Collected data:
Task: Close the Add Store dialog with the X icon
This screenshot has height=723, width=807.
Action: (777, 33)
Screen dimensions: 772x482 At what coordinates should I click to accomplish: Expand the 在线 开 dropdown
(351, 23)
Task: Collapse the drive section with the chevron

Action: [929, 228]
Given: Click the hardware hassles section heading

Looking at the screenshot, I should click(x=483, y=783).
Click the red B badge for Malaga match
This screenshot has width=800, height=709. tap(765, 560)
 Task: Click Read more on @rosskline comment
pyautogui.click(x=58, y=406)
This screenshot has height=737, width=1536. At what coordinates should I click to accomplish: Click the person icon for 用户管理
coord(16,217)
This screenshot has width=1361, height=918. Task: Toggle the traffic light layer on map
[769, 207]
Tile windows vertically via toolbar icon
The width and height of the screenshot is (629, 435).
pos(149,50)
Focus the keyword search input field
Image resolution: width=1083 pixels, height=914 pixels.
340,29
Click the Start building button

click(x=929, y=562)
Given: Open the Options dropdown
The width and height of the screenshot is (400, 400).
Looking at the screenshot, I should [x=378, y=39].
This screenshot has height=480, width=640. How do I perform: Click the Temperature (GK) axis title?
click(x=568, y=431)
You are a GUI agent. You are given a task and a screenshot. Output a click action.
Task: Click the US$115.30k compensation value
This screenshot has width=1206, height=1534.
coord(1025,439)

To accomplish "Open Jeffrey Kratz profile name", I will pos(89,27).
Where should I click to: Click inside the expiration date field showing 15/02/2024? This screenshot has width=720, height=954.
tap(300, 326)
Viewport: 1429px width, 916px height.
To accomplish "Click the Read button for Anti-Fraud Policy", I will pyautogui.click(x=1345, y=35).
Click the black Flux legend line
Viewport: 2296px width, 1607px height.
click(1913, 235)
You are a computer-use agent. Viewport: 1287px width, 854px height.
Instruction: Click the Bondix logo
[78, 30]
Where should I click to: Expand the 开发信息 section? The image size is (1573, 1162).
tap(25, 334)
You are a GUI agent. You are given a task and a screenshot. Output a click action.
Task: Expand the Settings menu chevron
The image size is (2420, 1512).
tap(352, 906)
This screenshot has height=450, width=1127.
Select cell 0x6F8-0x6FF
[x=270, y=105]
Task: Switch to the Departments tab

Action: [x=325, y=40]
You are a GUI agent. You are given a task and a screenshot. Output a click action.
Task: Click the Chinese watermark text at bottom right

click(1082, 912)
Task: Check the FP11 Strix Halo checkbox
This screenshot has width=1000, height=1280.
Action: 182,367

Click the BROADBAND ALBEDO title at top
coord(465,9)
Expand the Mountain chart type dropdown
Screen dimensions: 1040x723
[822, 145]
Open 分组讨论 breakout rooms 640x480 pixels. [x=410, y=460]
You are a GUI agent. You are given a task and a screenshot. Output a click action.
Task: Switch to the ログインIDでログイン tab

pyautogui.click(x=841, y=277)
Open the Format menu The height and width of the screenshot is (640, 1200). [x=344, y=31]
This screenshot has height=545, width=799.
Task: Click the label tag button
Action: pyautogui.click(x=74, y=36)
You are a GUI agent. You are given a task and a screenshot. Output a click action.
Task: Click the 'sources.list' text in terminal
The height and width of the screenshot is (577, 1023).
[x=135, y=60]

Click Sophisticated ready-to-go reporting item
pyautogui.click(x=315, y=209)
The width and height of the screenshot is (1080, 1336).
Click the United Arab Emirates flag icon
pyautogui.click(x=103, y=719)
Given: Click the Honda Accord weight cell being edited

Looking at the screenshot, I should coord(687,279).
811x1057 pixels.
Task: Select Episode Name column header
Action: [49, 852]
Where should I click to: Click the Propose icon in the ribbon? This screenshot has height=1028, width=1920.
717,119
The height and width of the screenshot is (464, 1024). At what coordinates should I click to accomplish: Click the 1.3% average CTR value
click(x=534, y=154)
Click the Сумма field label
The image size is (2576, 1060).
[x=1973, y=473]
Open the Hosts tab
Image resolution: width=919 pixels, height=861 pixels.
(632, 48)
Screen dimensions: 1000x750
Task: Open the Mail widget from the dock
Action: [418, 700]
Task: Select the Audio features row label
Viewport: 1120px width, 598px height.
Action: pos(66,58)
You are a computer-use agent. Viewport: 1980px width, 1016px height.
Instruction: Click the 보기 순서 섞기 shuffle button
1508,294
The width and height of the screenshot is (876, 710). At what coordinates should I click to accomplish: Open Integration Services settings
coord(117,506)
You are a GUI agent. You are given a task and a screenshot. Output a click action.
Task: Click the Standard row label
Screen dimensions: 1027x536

▶ **What to work on**: Among the lines of the data, some contain the word "computer". How many are there? Reply with the number alone.

▶ **The completed task**: 2